For Romulus, My Father, however, he stepped behind the camera and, despite having directed several plays in his native Australia, he wasn’t prepared for the onslaught that awaits on a film set.

“It was such a different process, really,” says the 45-year-old, “I suppose I was expecting it to be more akin to directing theatre and, actually, it was very different. The way that you have to attack it is a different thing and the way it attacks you is different, too. It seems like it’s almost a different part of the brain to directing theatre. It’s more like being a military commander or something, It’s more like going to war.”

The spoils of the war have certainly been good, with Roxburgh’s drama about the childhood of philosopher Raimond Gaita – based on his memoirs – notching up a record-breaking 16 nominations at the Australian Film Institute Awards. It seems that, on balance, the battle to bring the film to the screen was worth it.

romulus, my father
Eric Bana and Kodi Smit-McPhee in the film
“It’s thrilling in retrospective,” he admits. “The process in itself of directing the film is pretty much something you wouldn’t wish on your worst enemy. Only because it is a very painful thing, because you love it so much and you’ve nurtured it so much and you don’t want to expose it to the wrong things, you don’t want it to slide in the wrong direction. So you’re steering it through what, at times, are really perilous waters and hoping to get it to the other side. So I found that really very painful, I suppose in the same way that one finds parenting painful. Because you love something too much, in a way.
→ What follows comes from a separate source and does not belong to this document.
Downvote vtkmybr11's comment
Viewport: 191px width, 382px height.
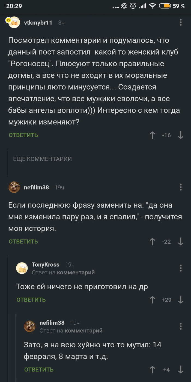[x=181, y=135]
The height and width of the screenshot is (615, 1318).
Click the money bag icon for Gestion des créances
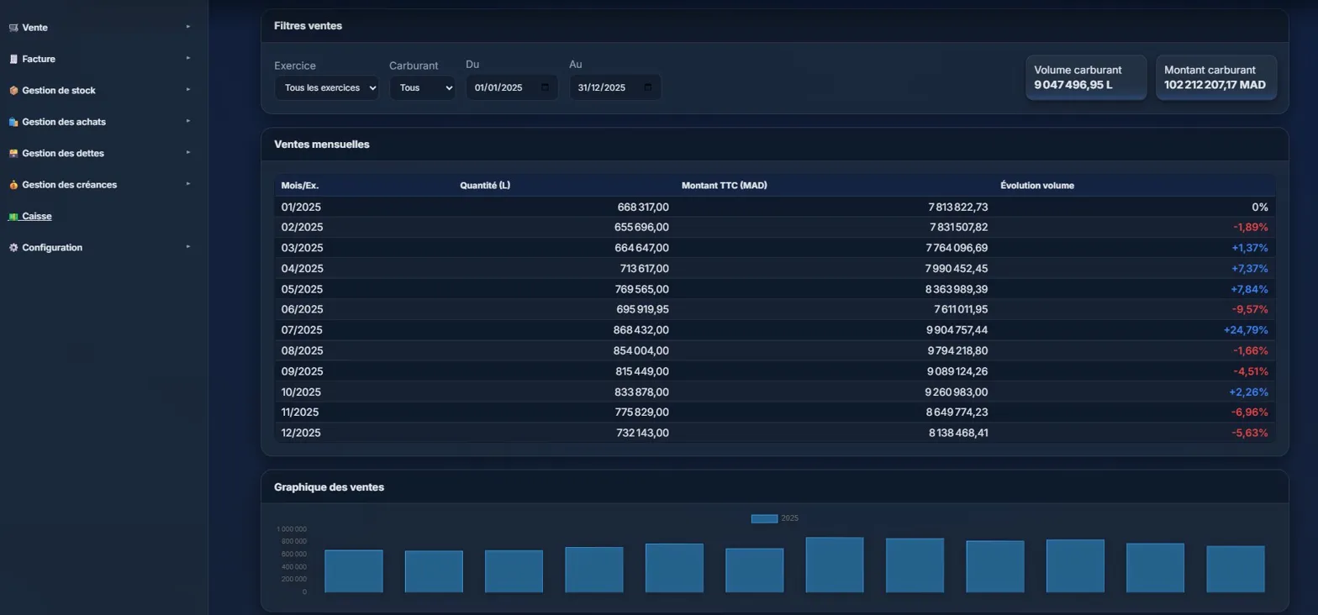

“But, of course, once it comes out and people see it and you see that it does move people and people understand what it is about then that’s the most fantastic feeling in the world. And I’ve found that really wonderful, not only in Australia but when we screened it in Toronto, the audience response of just meeting people in the street afterwards was wonderful.”

Romulus is certainly a crowd-pleaser, with fantastic performances from Eric Bana, Franke Potente and, in particular, Kodi Smit-McPhee, who plays young Raimond. He conveys a quiet intensity as a boy at the heart of a fractured immigrant family who have moved from Eastern Europe to Australia in post-war Australia.

“He’s extraordinary,” says Richard. “Kodi’s got a skyrocketing career now. He’s filming at the moment, an adaptation of Cormac McCarthy’s The Road.”

And it was easier to find the young star for the role than he had initially imagined.

“I always thought we were going to have to look high and low. One of our producers was a producer on Jane Campion’s The Piano and I’d always listened to his horror stories about trying to find this beautiful, vulnerable, wonderful child actor for The Piano. They looked everywhere in New Zealand – massive trawling – and I thought we were going to have to do the same.

romulus, my father
Roxburgh says they were 'amazingly lucky' to find actor Kodi
“In fact, we got lucky, amazingly lucky, Kodi, out of hundreds of kids that we looked at, was probably about number 50 - and I just thought it was too good to be true. I asked the casting people to talk to the kids, just talk to them on camera and ask them about themselves and stuff before they did their audition. And Kodi stood there on his little spindly legs – he was eight years old at the time, it was a few months before we shot the film – he said, ‘Well, I looked the story up on the internet and it’s a really sad story. It’s about a boy who lives with his dad and his mum’s really unfaithful. And it’s really sad for the father and he can’t do anything about it.’ And he was espousing all these kinds of adult concepts, with a sort of precocious level of understanding, but without being precocious at all – he was just so delightful and he had an impish charm to him as well, quite apart from that beautiful angelic face.

“And he could just do that thing that we were all thinking all along was the very thing that we needed to find in the child.”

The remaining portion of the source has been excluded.